Corre el riesgo de convertirse en “una ficción casi completa” frente a la actuación unilateral de Estados Unidos
La ONU atraviesa uno de sus momentos más delicados en años, luego del secuestro del dictador Nicolás Maduro sin mandato del Consejo de Seguridad y las crecientes amenazas de Washington sobre territorios estratégicos como Groenlandia, informó la agencia EFE.
Esos hechos han reavivado el escepticismo sobre la capacidad del organismo para frenar acciones unilaterales de grandes potencias y garantizar la vigencia del sistema multilateral establecido tras la Segunda Guerra Mundial.

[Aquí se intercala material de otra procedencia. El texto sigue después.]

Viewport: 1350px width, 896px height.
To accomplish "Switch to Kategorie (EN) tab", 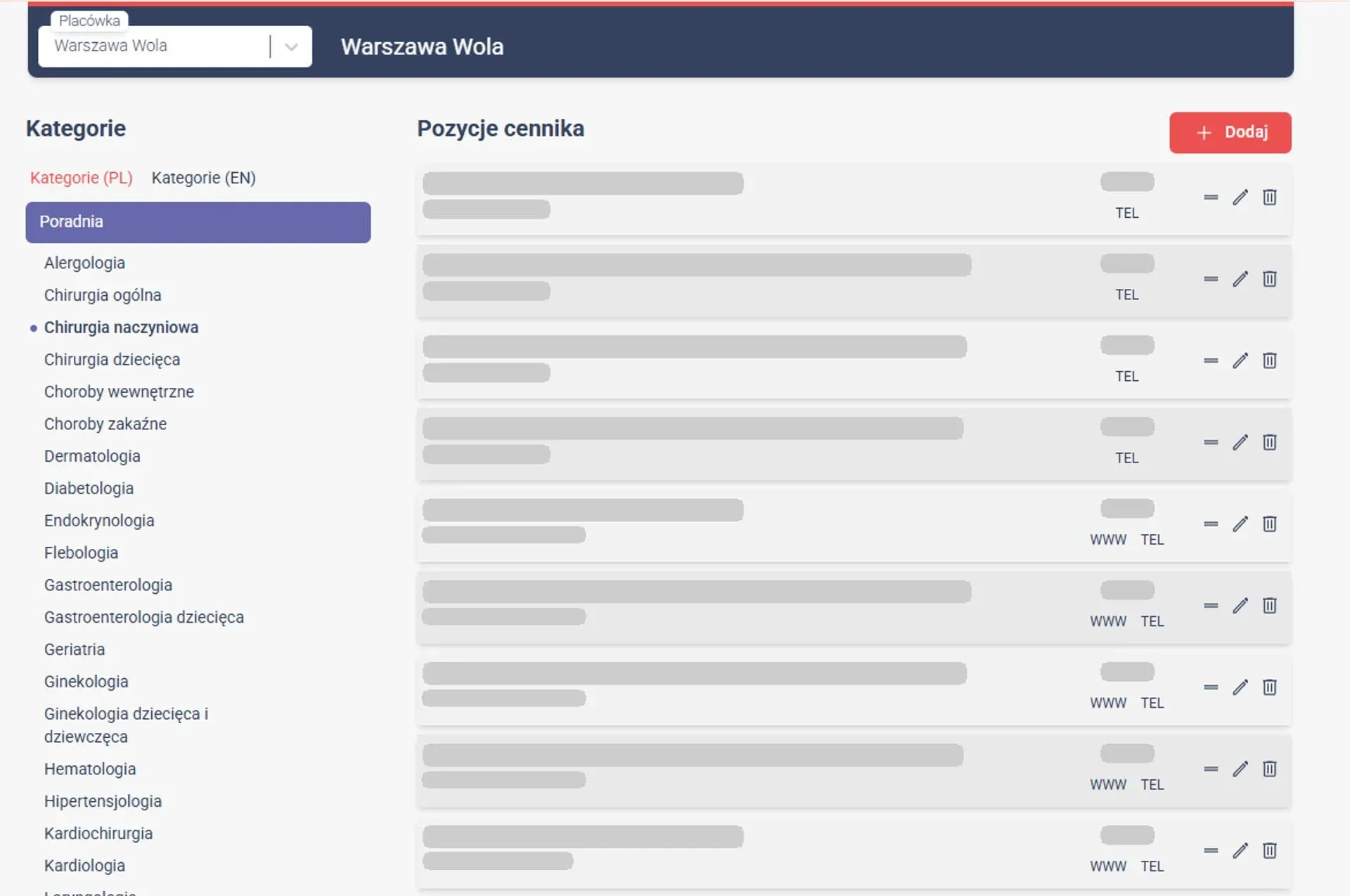I will click(x=203, y=178).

Académicos y diplomáticos coinciden en que la operación militar ordenada por el expresidente Donald Trump, bajo el argumento de combatir el narcotráfico transnacional, viola principios básicos de soberanía y establece un preocupante precedente para el trato de líderes internacionales.

Thomas Weiss, experto de la Universidad de la Ciudad de Nueva York, advierte que “lo que Trump está normalizando es la ley del más fuerte”, alertando sobre posibles reacciones agresivas de otros Estados.
El clima en la ONU refleja una creciente desconfianza y paralización. El Consejo de Seguridad, limitado por el poder de veto, tiene escasa capacidad de reacción, mientras el secretario general, António Guterres, enfrenta una influencia mínima frente a las grandes potencias.
Según Weiss, “Guterres está silbando al viento” y la ONU corre el riesgo de convertirse en “una ficción casi completa” frente a la actuación unilateral de Estados Unidos.

La retirada estadunidense de 66 organizaciones internacionales y de 31 entidades del ecosistema de la ONU, junto con cuestionamientos internos sobre su legitimidad por parte del embajador Mike Waltz, debilitan aún más la autoridad del sistema basado en la Carta de la ONU.
Expertos en derecho internacional, como Errol Mendes, señalan que esas acciones refuerzan la narrativa de potencias como China y Rusia, quienes podrían aprovechar el precedente para actuar en sus áreas de influencia.